Numerose accuse relative all’attuazione di atti terroristici, quali incendio doloso, distruzione negligente, produzione di esplosivi, assemblea illegale e disordine pubblico sono stati sollevati contro Sayed Adnan, il quale era coinvolto in nove casi. Tra il 2016 e il 2020, Sayed Adnan è stato condannato a un totale di 27 anni e mezzo di carcere ed è stato multato per circa 101.000 dinari bahreiniti. Durante l’interrogatorio ed il processo a Sayed Adnan, è stato negato l’accesso al suo avvocato, e le confessioni estratte al detenuto sotto tortura sono state usate in tribunale come prova per incriminarlo. Circa un mese e mezzo dopo il suo arresto, Sayed Adnan è stato trasferito dal CID alla prigione di Jau dopo che le sentenze contro di lui sono state emesse in absentia.
Sayed Adnan è stato in grado di incontrare la sua famiglia solo più di un mese dopo il suo arresto. A metà del 2019 la comunicazione con Sayed Adnan è stata interrotta. La sua famiglia è stata informata da parte di altri detenuti che era stato trasferito nell’edificio di indagine dove rimase per 14 giorni. Un detenuto ha riferito di averlo visto in tribunale e ha detto che vi erano segni di tortura sul suo corpo. Quest’ultimo ha poi contattato la famiglia di Sayed Adnan ed ha spiegato loro che la ragione dietro la tortura era quella di estorcere confessioni alle accuse a lui attribuite.
La famiglia di Adnan ha presentato diverse denunce al NIHR ed all’Ombudsman del Ministero degli Interni per quanto riguarda la tortura e i maltrattamenti inflitti, ma senza successo.
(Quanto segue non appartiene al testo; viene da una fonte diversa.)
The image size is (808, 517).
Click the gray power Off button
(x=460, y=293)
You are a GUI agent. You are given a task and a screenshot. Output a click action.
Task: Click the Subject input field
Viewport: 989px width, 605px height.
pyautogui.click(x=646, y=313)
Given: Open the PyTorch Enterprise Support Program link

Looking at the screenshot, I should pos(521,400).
La famiglia di Sayed Adnan ha presentato una denuncia anche in seguito agli eventi del 17 aprile 2021 nella prigione di Jau[1], ma non vi è stato alcun seguito da parte delle autorità. In prigione, Sayed Adnan è tuttora soggetto a discriminazioni basate sulla sua appartenenza alla setta religiosa sciita.
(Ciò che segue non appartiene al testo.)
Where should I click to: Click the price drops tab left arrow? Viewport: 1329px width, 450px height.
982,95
Il trattamento riservato dalle autorità del Bahrein a Sayed Adnan, a partire dai molteplici arresti arbitrari e senza mandato, dalla sparizione forzata, il vedersi negato il diritto ad equo e giusto processo, la tortura, i maltrattamenti e la discriminazione religiosa subita, costituiscono tutti nette violazioni degli obblighi del Bahrein ai sensi della Costituzione bahreinita e dei trattati internazionali di cui esso è firmatario, segnatamente la Convenzione contro la tortura e altre pene o trattamenti crudeli, inumani o degradanti (CAT) ed il Patto internazionale sui diritti civili e politici (ICCPR). Pertanto, ADHRB esorta le autorità a concedere immediatamente a Sayed Adnan un nuovo processo che rispetti le norme internazionali, in materia di prove, e che non si basi su accuse false e/o false confessioni estorte sotto costrizione. Infine, ADHRB chiede alle autorità di indagare urgentemente sulle accuse di tortura al fine di ritenere colpevoli i funzionari responsabili.
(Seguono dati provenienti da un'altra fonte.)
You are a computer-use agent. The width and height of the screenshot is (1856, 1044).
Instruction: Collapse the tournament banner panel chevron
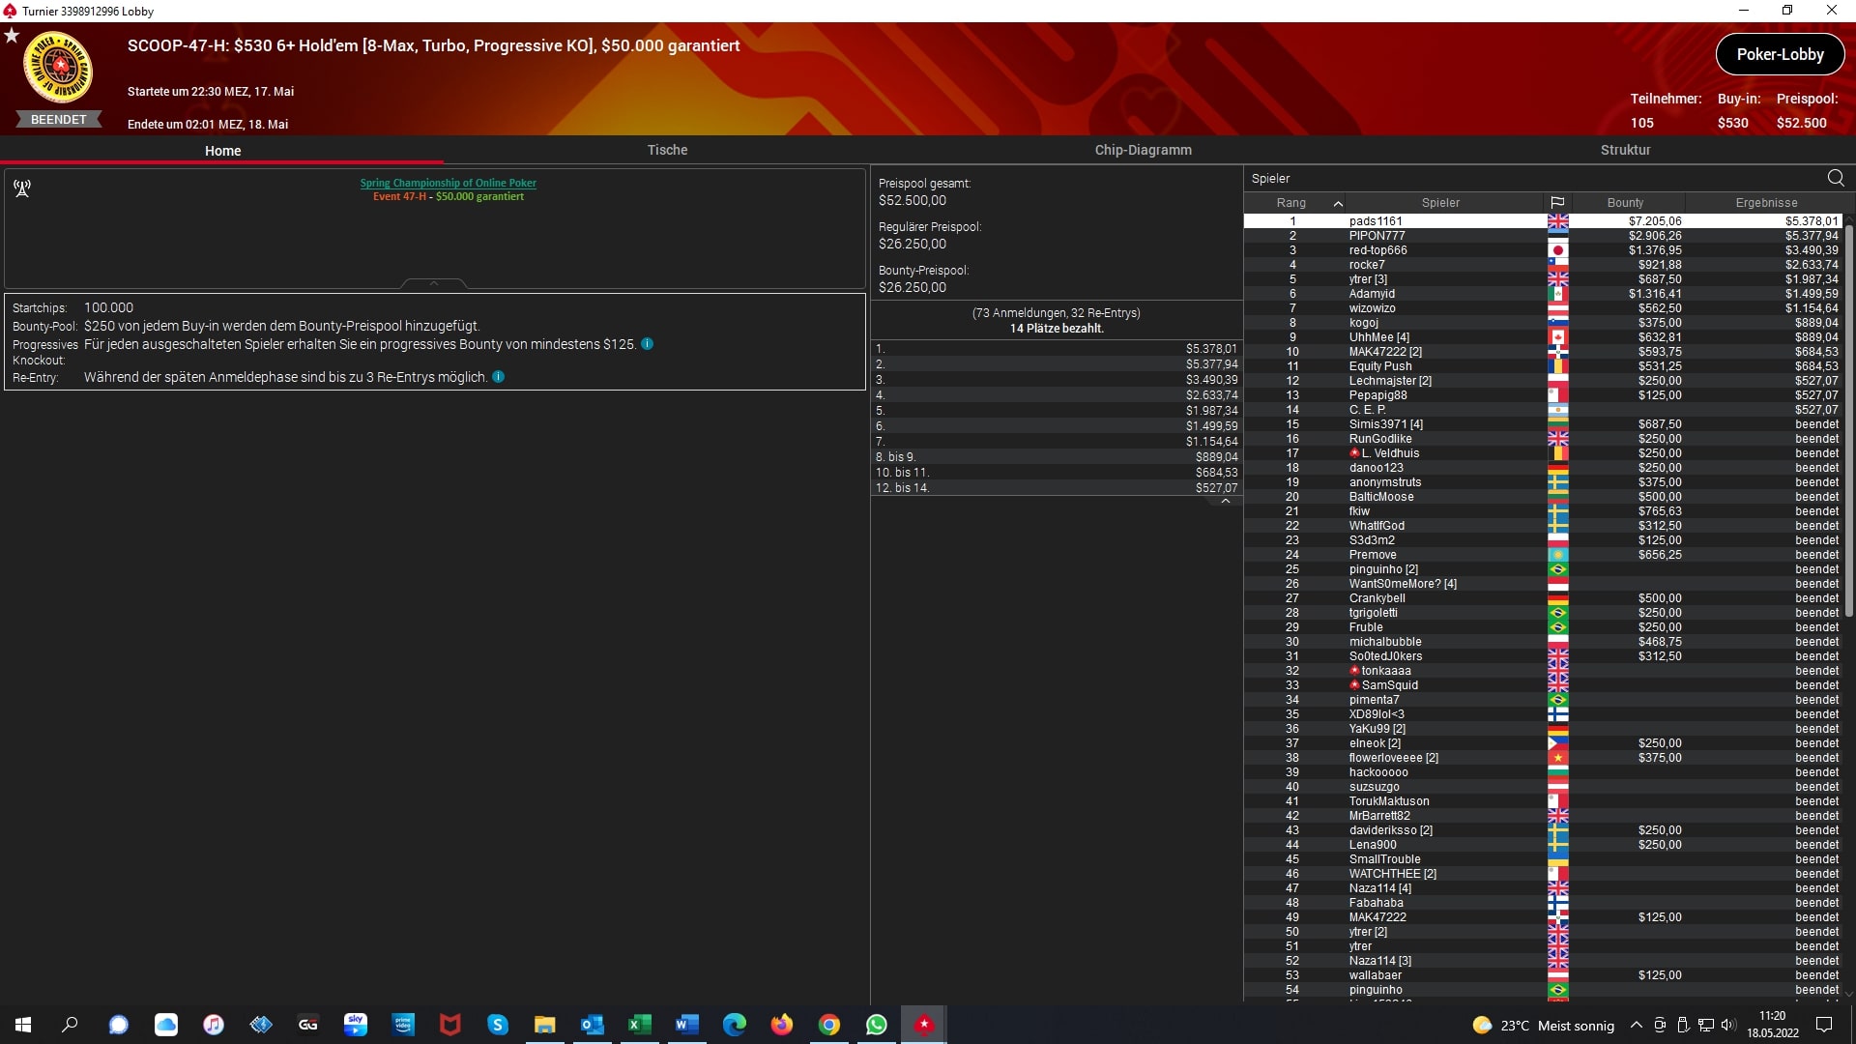[434, 283]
[1] Il 17 aprile 2021, un certo numero di detenuti nella prigione di Jau, edificio 13, padiglione 2, ha effettuato un sit-in per protestare contro la morte di un compagno di cella e la mancanza di cure sanitarie adeguate alla luce della pandemia. In risposta, le guardie carcerarie hanno brutalmente represso il sit-in, aggredito e torturato fino a 35 prigionieri.